• **What you will do**
1/ In the obituary of Saban Bajramovic below, why was his prison sentence extended to five and a half years? Answer in one to three sentences.
2/ Please resume the obituary of Saban Bajramovic, starting right after its last sentence.

• **Text passage**

Gypsy Music Star Saban Bajramovic Dies at 72

Šaban Bajramović
Šaban Bajramović

One of the most popular Gypsy singers in the Balkans, Saban Bajramovic, died Sunday, June 8, 2008.  Bajramovic, known as the “king of Gypsy music” in the Balkan region, suffered a heart attack and died at a hospital in his southern Serbian hometown of Nis. He was 72. “An enormous loss to the national culture,” said Serbia’s Culture minister Vojislav Brajovic.
 
 Saban Bajramović was born April 16, 1936, in Nis (Serbia). He learned music playing in the streets, like many other Gypsy children. At age 19, he deserted the Yugoslav army because of love. He was sentenced to three years imprisonment at the infamous Communist-era Goli Otok isolation facility on an island in the Adriatic sea. He defied the military court saying that there was no sentence long enough for him to serve so his sentence was extended to five and a half years.

• **Dataset excerpts**
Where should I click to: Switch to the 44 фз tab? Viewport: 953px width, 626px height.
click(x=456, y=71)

--

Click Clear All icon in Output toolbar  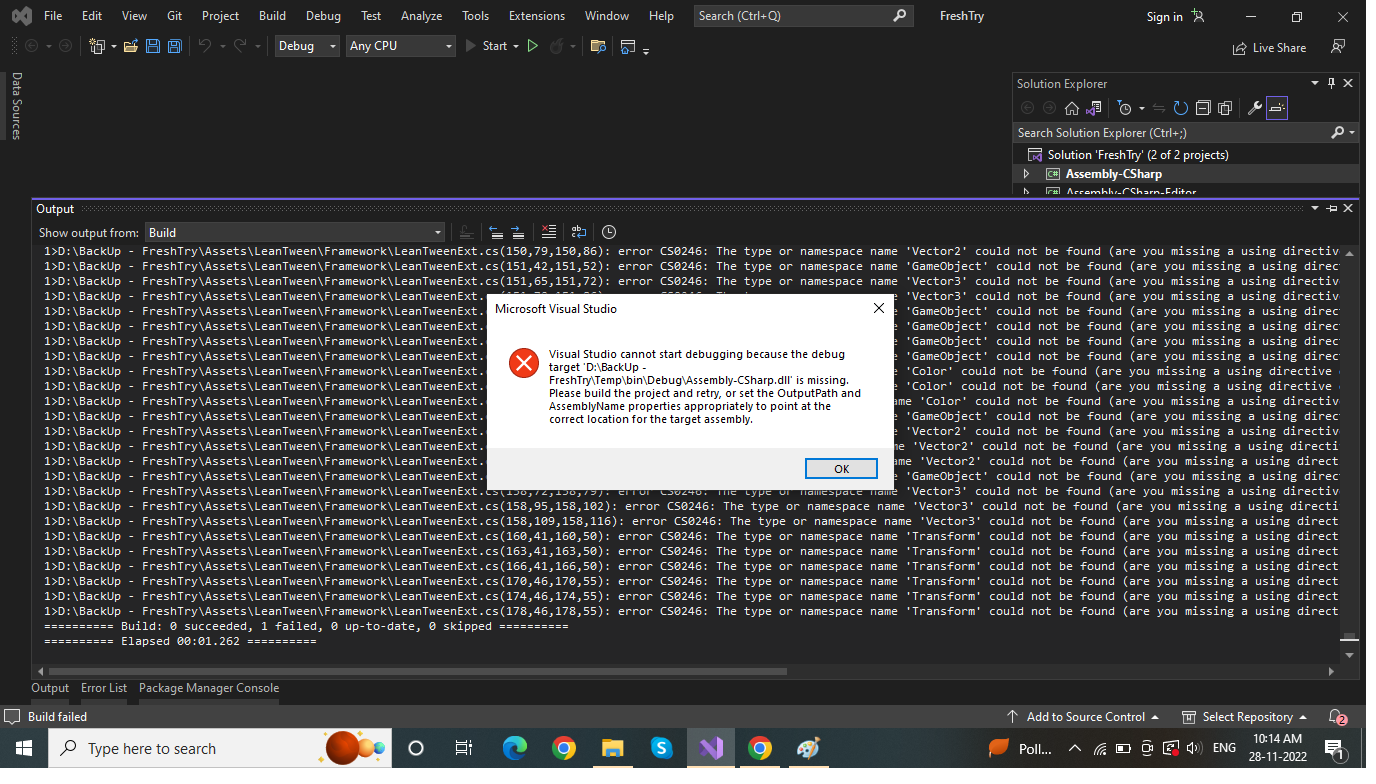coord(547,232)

• **Per-task answers**
1/ His sentence was extended because he defied the military court, telling it that no sentence was long enough for him to serve. He had first received three years for deserting the Yugoslav army at age 19, which he did because of love.

2/
While in prison, Šaban Bajramović founded a prison band that played jazz as well as Spanish and Mexican melodies. After he left prison,  Bajramović made his first record in 1964. In total, he recorded twenty albums and more then fifty singles. He wrote and composed about seven hundred songs.

In the 1990s, Bajramović participated in the landmark Mostar Sevdah Reunion album, which brought together legendary Gypsy musicians from the former Yugoslavia.